[EXERCISE REQUIREMENTS] Below is a listing; retype exactly the line with "Image resolution: width=866" and every line after it through the end, and only those, leaving out the pictures.
-- Opening Marker --
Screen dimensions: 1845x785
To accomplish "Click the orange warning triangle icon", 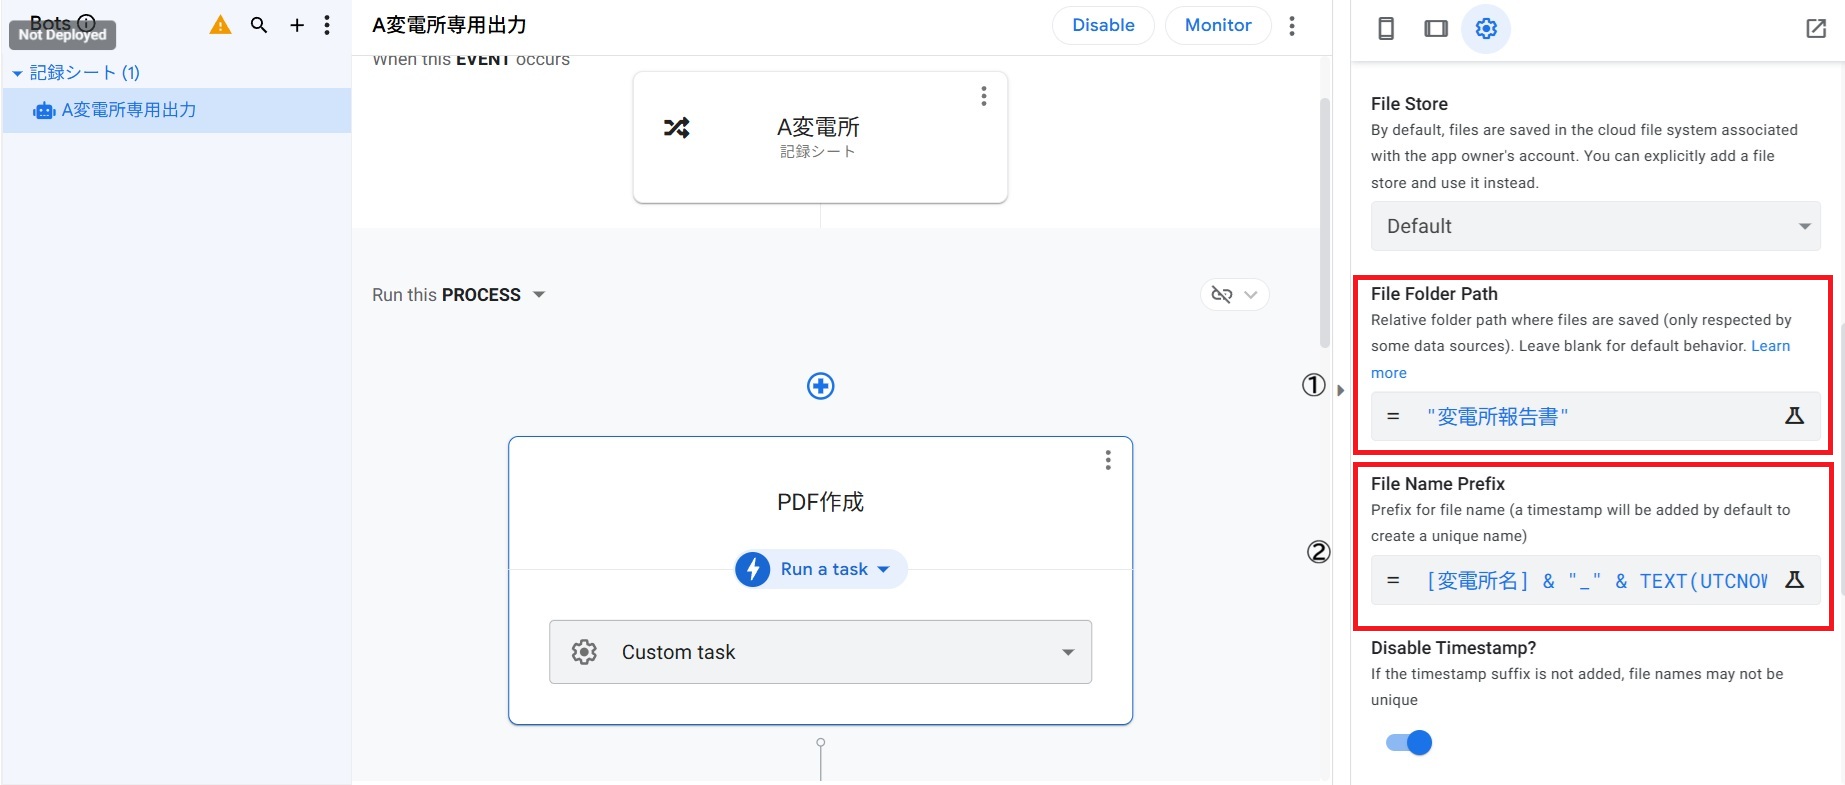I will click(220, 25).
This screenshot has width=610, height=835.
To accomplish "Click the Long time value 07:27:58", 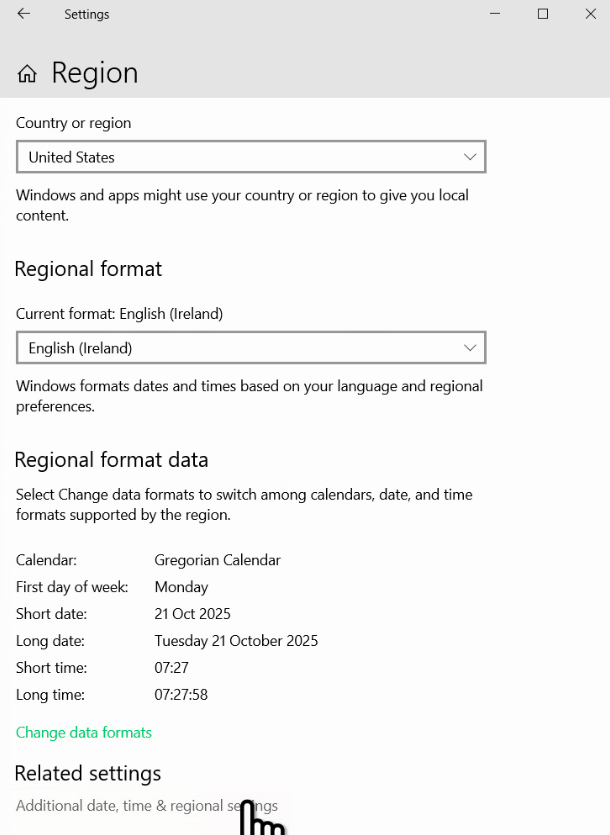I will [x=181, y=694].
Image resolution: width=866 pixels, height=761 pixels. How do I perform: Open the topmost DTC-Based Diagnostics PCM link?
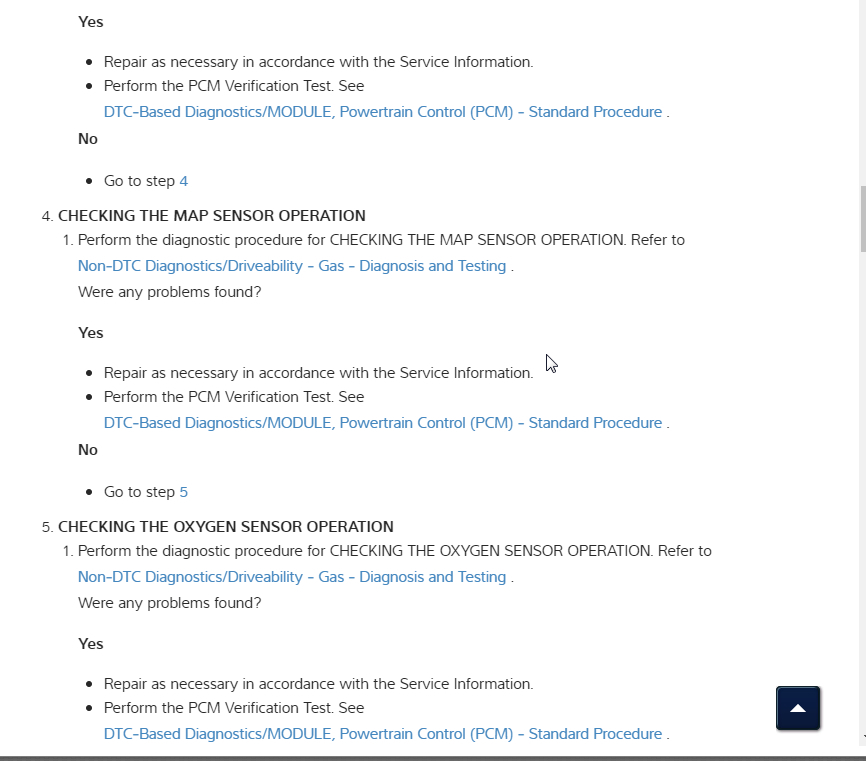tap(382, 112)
-- Closing Marker --
[OUTPUT OF THE EXERCISE]
Image resolution: width=866 pixels, height=761 pixels. How do I perform: Open the topmost DTC-Based Diagnostics PCM link?
tap(382, 112)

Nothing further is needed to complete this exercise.